The “Dead Snow” films come with a similar pedigree, as the specter of German occupation haunts Norway as well, but their storytelling takes a dramatically different tone.
NORWAY: FOES, COLLABORATORS, AND HEROES
Separated from Germany by an expanse of the North Sea, Norway has served as ally, foe, and neutral bystander to that country over the course of history. Norway warred with Germany in the late Fourteenth Century as a member of the Kalmar Union and would later become involved in the Thirty Years’ War through its then-identity as part of Denmark-Norway.
By the Twentieth Century, Norway had established an identity as a neutral state in matters of European alliances. This neutrality was questionable in its execution, however, as Norway’s actions during World War I favored the British as a trading ally (due in no small part the fact that German submarines sank over eight hundred Norwegian shipping vessels over the course of combat). During World War II, Norway’s position as a neutral country was precarious in the face of aggressive German expansion, particularly as the country was home to several deliciously strategic ports.
From April of 1940 through the German surrender in May 1945, Norway was occupied by Nazi armed forces that were aided by the head of Norway’s own fascist party, Vidkun Quisling. The ugly truth that the allegedly neutral country played a visible supporting role in the reign of Nazi terror is one that led to a struggle of conscience for many Norwegians in the years following World War II.

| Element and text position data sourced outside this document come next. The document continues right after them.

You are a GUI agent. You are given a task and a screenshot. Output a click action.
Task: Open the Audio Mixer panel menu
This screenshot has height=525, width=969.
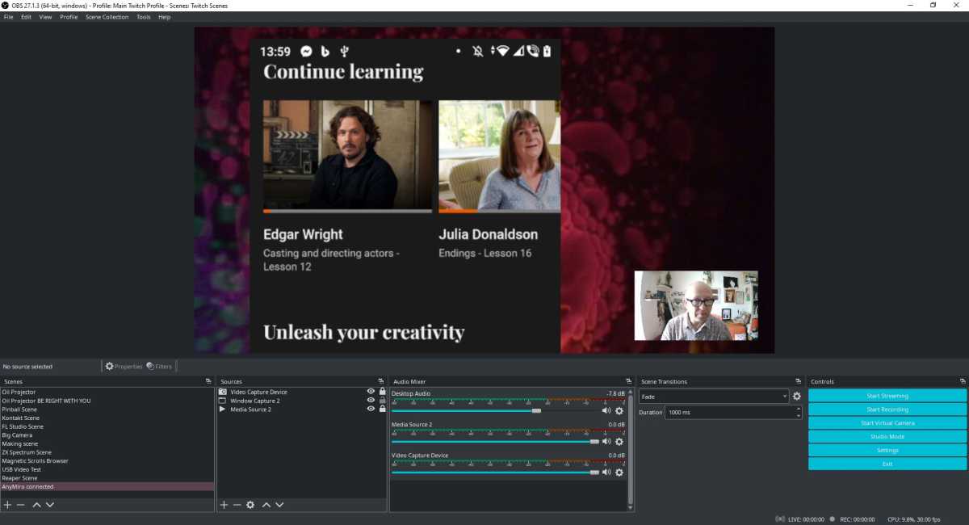pyautogui.click(x=629, y=380)
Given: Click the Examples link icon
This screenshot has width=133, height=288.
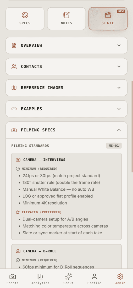Looking at the screenshot, I should (x=14, y=109).
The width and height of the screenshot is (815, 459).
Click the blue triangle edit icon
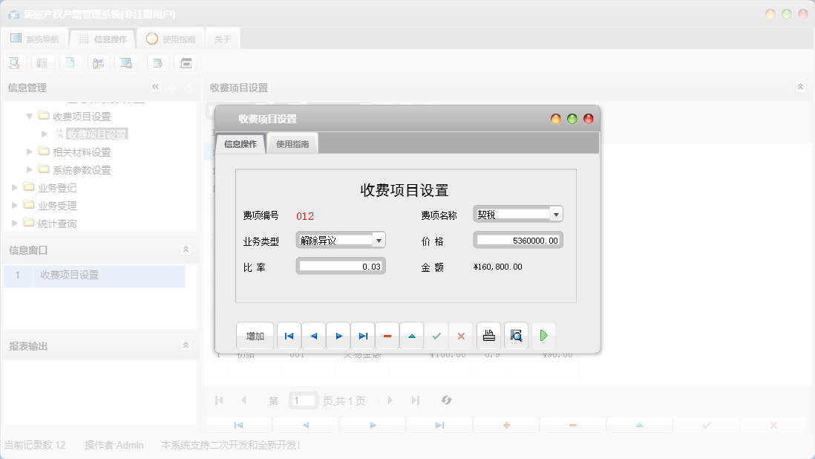[412, 336]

At the same time that the Quisling government was in bed with the Third Reich, an active minority of resistance fighters continued to execute raids and acts of sabotage on Nazi occupiers. Their extreme daring reached its apex during the resistance’s involvement in the Norwegian heavy water plant sabotage, a series of almost super-human acts that combined espionage, hang-gliding, parachuting, mountaineering, and demolitions to bring down Nazi nuclear efforts.5
The resulting identity crisis has haunted Norway, but with ensuing generations, the conflict has lost its immediacy. By employing the not-dead-yet-not-alive Nazi zombie as his villain in the two “Dead Snow” films, Tommy Wirkola brings the horrors of the past roaring back and demanding to be grappled with (quite literally).
I’ll leave a thorough analysis of the first “Dead Snow” film to other authors, since I wasn’t a big fan of its standard stalk-and-slash structure.6 What feels like half the run time is spent in an isolated cabin with awful young-person characters who finally get around to disturbing Nazi zombies and getting dispatched in a variety of gruesome ways, with a sole survivor predictably managing to escape.
The key value of “Dead Snow” is in its bloody visual gags. Wirkola displays a skillful hand in doling out wild abuses of the human body while eliciting genuine, if frequently shocked, laughter. His comic timing is first-rate, and the violent set pieces are perfectly executed from a technical perspective. Sadly, the movie’s twin lack of plot and character development (in spite of spending agonizing stretches of time with the story’s heroes) leave it squarely in the typically disappointing territory of standard Nazi zombie movies.